Decades of focus on player errors, big data, quality measurement, digital interventions, managed playmaking, addressing high risks, or minimizing high costs have actually added to the cost of administration and care delivery leaving less for the players and team members. Some wonder why they played the game at all.

More Dollars to More Sources Farther From the Game

The commissioner keeps adding new corporations to feed and each past and present addition demands more dollars. The football team and players must share revenue with more entities, leaving less for those who play the game.

Access Gates Are Too Few, Hidden, and Narrow

Attendance has always been low because half of Americans are too far from the game and tickets for care are too expensive. This also is a consequence of payments too low for the players that they most need (generalist, general specialties) who are fewest among developed nations and 3 times lower where most Americans are found.

Discount tickets are available but only a few and very difficult to find gates take these tickets and sometimes there is not even a game being played when you arrive. There is a ton of paperwork and other hassles required to get these tickets and if you do get in, there is even more required. In a fit of recent reform, many more discount tickets were handed out, but the access gates were not increased and were even more hidden.

More Game and Outcome Declines to Come

Those already most left behind face new proposals to cut 20% of spending or 200 billion from the major source and most certainly there will be fewest gates and fewer who can participate. Gate 65 and Gate 66 will be closed for Medicare.

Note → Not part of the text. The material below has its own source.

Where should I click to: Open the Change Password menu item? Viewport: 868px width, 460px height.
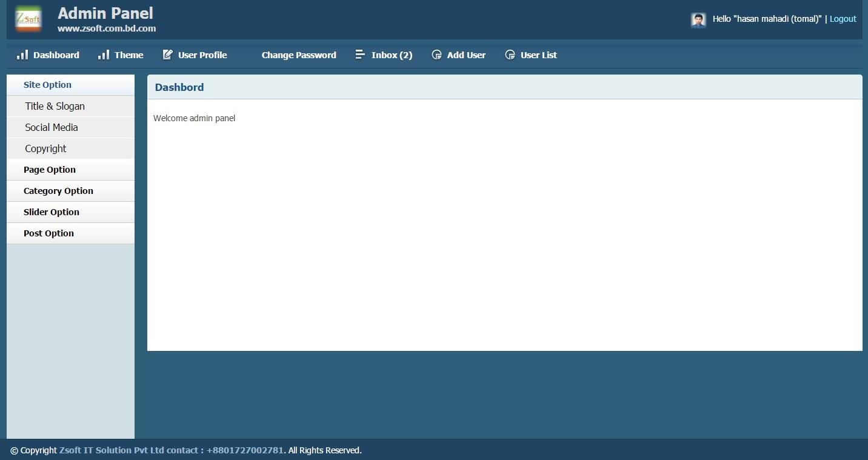[299, 55]
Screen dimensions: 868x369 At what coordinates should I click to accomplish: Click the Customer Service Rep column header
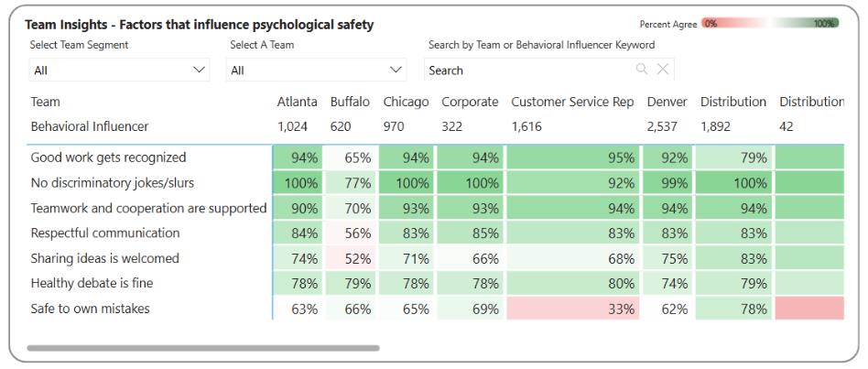tap(572, 102)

Children in most need of tickets are likely to suffer most along with those trying to escape poverty and the working poor (CHIP). Support funding sources such as Social Security and SNAP are likely to be cut even when such cuts will hurt the Red Counties that shaped the election.

These societal funding changes will result in widening disparities and declining outcomes - no matter what anyone does from commissioner to player. This is because the outcomes are about what happens with people, communities and local resources - not what happens in the game. But the players will once again get much of the blame.

Meanwhile the 2600 Red or Lowest Physician Concentration counties that are growing fastest in people, elderly, and demand will continue to fail to have the right players in the right places resulting in too few gates

But those who pass around information will ignore the situations facing most Americans in the future as in the past decades. The real game goes on at a level largely ignored.